DATASET EXTRACT
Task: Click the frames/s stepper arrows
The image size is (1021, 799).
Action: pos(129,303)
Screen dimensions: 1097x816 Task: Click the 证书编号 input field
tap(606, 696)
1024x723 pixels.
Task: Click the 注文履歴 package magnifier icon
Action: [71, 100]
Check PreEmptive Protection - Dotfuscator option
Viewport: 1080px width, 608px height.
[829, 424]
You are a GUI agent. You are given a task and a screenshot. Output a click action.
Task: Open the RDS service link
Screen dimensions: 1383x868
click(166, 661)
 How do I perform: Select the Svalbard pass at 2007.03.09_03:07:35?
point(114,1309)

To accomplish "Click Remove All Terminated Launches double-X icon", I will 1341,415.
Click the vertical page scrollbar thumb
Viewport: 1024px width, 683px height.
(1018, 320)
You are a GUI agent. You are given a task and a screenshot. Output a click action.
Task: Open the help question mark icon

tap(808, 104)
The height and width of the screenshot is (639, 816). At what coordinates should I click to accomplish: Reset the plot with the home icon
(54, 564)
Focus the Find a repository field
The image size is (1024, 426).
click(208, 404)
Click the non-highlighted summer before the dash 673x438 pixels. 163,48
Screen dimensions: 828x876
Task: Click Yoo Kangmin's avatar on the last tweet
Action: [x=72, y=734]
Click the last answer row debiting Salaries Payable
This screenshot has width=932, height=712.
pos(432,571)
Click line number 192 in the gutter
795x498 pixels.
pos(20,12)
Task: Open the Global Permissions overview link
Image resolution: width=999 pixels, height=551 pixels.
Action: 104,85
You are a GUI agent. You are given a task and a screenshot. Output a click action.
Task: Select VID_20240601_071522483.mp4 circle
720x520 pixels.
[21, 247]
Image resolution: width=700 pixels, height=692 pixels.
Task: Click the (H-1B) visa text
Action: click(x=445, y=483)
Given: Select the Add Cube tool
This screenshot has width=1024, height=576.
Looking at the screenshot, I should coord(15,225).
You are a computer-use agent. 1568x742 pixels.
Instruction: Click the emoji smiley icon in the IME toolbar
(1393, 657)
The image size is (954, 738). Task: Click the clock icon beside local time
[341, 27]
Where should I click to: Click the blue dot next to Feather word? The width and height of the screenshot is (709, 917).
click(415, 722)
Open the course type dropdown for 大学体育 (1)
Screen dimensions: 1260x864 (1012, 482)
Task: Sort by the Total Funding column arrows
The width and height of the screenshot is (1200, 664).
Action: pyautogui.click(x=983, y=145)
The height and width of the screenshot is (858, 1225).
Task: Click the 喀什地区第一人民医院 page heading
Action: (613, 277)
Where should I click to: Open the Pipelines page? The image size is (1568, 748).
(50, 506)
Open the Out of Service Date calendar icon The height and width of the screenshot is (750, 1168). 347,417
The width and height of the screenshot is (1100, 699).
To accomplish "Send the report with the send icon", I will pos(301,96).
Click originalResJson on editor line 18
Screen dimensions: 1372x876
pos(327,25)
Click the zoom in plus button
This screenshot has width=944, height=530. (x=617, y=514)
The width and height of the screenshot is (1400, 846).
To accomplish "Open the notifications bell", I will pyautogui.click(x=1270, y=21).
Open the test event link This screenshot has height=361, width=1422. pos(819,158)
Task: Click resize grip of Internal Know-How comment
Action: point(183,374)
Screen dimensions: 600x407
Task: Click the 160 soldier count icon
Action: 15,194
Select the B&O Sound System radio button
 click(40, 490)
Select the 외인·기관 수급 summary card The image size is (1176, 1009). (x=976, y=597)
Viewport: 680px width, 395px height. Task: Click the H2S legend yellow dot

ASSIGNED TASK
Above are some records; copy each line there that contains "arrows".

TASK RESULT
Task: Click the frames/s stepper arrows
Task: Sort by the Total Funding column arrows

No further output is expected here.